Şuan keşke o zamanlara dönebilseydik diyorum. Sana çok güvenemesem de o zaman sadece yakın arkadaşımdın, sadece çok iyi anlaşan iki arkadaş...
Sonra ne mi olmuştu? Benim kalbimle, hassas ruhumla oynamıştın!
Kimseye bana baktığın gibi bakmıyordun, kimseyi beni öptüğün gibi öpmüyor bana dokunduğun gibi dokunmuyordun. Kendimi değerli hissetmiştim, özel hem de çok özel hissetmiştim. Ve sana karşı hiç beslemediğim duygular beslemeye başlamıştım.
Güldüğün zamanlar kimse bakmasın istiyordum.
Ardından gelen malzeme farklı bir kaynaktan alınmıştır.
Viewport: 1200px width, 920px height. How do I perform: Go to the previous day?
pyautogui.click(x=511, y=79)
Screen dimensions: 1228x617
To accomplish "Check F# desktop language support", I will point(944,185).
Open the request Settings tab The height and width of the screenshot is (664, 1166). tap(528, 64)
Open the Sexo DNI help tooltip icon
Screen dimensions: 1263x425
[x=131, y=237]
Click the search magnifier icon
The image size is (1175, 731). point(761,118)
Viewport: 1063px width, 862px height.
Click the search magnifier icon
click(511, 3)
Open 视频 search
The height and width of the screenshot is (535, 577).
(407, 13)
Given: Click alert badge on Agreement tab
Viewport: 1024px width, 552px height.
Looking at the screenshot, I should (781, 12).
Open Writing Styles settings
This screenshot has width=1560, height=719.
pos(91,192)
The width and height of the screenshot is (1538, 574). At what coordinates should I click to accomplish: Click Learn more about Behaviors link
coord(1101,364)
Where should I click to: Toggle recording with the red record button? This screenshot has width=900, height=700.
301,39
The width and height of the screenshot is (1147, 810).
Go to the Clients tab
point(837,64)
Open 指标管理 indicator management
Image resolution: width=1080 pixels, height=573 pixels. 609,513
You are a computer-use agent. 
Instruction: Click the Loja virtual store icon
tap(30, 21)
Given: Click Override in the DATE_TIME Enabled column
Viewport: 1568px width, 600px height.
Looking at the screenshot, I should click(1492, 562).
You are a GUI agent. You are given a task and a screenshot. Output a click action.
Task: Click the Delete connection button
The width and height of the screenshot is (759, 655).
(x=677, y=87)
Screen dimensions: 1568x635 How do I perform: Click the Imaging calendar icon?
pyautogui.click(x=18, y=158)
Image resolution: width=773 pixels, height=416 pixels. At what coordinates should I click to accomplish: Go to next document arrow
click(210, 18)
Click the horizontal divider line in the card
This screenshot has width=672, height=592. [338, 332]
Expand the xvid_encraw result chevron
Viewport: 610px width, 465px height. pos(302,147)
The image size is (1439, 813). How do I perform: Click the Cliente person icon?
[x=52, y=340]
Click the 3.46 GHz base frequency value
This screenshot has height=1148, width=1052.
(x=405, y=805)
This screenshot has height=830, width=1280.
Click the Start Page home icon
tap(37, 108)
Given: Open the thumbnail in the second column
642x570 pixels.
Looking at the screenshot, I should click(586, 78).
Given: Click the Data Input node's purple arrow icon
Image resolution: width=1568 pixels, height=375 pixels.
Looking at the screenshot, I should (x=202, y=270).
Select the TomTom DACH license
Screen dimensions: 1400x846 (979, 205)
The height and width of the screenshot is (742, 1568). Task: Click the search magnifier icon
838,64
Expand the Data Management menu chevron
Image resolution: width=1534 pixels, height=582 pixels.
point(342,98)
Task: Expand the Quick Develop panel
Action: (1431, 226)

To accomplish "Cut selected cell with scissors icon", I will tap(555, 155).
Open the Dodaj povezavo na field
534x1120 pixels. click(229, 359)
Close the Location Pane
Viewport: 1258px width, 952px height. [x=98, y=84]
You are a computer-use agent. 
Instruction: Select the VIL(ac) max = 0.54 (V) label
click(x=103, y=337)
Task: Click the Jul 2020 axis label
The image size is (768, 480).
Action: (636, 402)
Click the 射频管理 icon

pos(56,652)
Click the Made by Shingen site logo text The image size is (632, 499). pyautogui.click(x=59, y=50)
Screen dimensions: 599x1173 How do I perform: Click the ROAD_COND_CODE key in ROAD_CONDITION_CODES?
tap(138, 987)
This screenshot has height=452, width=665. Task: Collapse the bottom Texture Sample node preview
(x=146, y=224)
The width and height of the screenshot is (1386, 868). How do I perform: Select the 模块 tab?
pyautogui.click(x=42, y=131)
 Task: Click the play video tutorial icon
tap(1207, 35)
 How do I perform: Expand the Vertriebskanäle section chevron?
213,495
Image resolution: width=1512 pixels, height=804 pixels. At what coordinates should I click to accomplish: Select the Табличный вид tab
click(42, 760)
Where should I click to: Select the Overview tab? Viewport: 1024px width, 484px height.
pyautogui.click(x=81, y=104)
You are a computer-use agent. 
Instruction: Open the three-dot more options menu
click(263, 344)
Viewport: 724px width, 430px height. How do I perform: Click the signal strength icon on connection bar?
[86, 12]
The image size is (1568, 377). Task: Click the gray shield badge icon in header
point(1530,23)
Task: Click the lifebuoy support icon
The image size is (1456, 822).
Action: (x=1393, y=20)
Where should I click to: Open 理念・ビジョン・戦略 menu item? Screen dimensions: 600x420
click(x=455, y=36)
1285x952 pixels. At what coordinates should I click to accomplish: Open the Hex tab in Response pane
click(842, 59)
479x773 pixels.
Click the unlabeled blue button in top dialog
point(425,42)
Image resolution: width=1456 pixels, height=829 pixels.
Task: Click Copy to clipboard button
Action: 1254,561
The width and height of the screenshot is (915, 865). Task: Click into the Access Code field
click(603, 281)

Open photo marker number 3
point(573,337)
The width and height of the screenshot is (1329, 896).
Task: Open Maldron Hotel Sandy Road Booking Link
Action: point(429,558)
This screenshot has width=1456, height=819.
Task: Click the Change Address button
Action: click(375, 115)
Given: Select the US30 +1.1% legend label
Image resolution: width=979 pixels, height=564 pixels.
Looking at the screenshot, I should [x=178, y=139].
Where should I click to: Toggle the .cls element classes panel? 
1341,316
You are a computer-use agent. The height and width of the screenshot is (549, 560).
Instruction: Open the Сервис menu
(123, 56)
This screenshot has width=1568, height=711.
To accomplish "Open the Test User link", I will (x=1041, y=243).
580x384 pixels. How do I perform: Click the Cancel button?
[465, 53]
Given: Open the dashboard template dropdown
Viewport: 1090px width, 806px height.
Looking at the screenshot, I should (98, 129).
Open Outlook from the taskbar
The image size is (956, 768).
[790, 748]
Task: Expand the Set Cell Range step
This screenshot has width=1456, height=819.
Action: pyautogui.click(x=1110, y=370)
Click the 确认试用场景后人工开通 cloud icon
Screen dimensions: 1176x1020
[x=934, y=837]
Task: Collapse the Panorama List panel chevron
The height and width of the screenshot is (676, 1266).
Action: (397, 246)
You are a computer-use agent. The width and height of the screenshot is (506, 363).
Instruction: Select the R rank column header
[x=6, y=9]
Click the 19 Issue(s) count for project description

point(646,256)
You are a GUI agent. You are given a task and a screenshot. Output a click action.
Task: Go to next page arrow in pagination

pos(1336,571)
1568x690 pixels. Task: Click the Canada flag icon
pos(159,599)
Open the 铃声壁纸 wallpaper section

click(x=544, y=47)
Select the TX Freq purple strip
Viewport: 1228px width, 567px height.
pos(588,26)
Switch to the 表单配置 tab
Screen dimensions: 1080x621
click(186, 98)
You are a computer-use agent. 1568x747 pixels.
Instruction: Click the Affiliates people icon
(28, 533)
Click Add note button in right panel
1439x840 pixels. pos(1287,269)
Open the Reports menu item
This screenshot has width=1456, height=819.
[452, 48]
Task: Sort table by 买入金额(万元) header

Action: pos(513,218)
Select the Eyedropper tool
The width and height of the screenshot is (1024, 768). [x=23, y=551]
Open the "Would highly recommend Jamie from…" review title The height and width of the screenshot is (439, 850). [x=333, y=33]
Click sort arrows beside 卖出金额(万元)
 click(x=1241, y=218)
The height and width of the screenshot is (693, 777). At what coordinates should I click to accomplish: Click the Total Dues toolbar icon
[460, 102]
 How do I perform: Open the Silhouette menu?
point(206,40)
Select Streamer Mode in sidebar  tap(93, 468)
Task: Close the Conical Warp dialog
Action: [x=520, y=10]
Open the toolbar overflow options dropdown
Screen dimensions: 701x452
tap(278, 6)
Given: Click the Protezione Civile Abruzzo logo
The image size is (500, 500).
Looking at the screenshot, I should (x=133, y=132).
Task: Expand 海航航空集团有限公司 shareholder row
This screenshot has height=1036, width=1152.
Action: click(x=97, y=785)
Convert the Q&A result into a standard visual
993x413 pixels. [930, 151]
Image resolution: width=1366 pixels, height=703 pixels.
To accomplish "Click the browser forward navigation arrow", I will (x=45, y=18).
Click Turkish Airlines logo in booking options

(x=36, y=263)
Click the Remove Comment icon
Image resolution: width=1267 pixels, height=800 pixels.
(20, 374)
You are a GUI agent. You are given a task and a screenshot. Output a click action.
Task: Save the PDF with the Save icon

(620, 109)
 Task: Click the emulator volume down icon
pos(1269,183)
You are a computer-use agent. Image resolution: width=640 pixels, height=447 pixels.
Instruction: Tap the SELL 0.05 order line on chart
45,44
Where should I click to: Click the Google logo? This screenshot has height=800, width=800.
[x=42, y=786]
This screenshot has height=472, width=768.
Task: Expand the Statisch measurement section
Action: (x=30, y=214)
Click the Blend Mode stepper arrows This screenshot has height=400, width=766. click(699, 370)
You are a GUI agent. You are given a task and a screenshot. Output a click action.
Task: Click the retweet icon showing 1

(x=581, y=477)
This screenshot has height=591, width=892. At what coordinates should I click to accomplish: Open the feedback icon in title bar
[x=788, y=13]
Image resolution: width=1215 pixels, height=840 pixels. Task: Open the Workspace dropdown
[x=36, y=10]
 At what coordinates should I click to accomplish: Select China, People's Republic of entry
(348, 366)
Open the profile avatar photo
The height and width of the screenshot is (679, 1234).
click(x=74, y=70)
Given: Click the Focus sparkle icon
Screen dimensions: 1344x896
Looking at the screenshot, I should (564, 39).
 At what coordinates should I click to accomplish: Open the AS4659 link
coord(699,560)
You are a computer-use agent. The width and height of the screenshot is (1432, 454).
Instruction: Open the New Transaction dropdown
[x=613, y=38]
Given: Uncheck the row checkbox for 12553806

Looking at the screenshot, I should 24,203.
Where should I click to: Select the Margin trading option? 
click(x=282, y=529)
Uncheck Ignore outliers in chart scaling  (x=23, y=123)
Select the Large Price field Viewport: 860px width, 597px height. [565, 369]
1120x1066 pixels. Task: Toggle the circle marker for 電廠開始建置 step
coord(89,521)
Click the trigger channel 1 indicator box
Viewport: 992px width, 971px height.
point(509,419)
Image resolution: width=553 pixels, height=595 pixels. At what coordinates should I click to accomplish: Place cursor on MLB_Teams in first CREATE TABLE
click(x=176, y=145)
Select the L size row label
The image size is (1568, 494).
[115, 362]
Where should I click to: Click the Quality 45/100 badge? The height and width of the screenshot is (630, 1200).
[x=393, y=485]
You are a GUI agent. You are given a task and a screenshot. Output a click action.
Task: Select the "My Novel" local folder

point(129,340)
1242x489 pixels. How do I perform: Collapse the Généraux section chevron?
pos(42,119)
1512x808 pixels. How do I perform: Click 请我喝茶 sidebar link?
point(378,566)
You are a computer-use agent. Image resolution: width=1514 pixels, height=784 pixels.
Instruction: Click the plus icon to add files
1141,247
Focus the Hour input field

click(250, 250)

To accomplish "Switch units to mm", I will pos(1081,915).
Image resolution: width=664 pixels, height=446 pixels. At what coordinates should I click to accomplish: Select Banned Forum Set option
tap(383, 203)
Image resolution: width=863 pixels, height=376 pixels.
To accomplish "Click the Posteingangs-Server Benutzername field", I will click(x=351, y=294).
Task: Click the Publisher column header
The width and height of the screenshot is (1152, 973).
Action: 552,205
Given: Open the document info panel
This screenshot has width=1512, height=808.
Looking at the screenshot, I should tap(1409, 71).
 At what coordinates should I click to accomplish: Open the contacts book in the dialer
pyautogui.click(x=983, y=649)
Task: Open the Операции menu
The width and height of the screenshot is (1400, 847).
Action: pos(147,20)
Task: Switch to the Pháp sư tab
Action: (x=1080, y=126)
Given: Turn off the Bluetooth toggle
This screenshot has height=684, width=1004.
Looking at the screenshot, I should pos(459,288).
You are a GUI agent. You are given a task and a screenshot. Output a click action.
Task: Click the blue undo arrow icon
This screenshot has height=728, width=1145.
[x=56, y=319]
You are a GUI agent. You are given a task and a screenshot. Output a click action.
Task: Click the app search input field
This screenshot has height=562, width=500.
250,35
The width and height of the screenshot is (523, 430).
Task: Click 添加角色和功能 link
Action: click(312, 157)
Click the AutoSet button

Kimse bakıp gülüşündeki o büyüye kapılmasın istiyordum...
Aramızda sadece bir yaş olmasına rağmen o gün senden bana "hyung" demeni istemiştim. Pardon istememiştim. Dalgaya vurarak kavga çıkarmıştım. Aslında ne kadar da saçmaymış. Ama bunu yapmasaymışım "hyung~" derken ki sesinin o etkileyici tınısını duymadan ölecekmişim. Ne kötü olurdu değil mi?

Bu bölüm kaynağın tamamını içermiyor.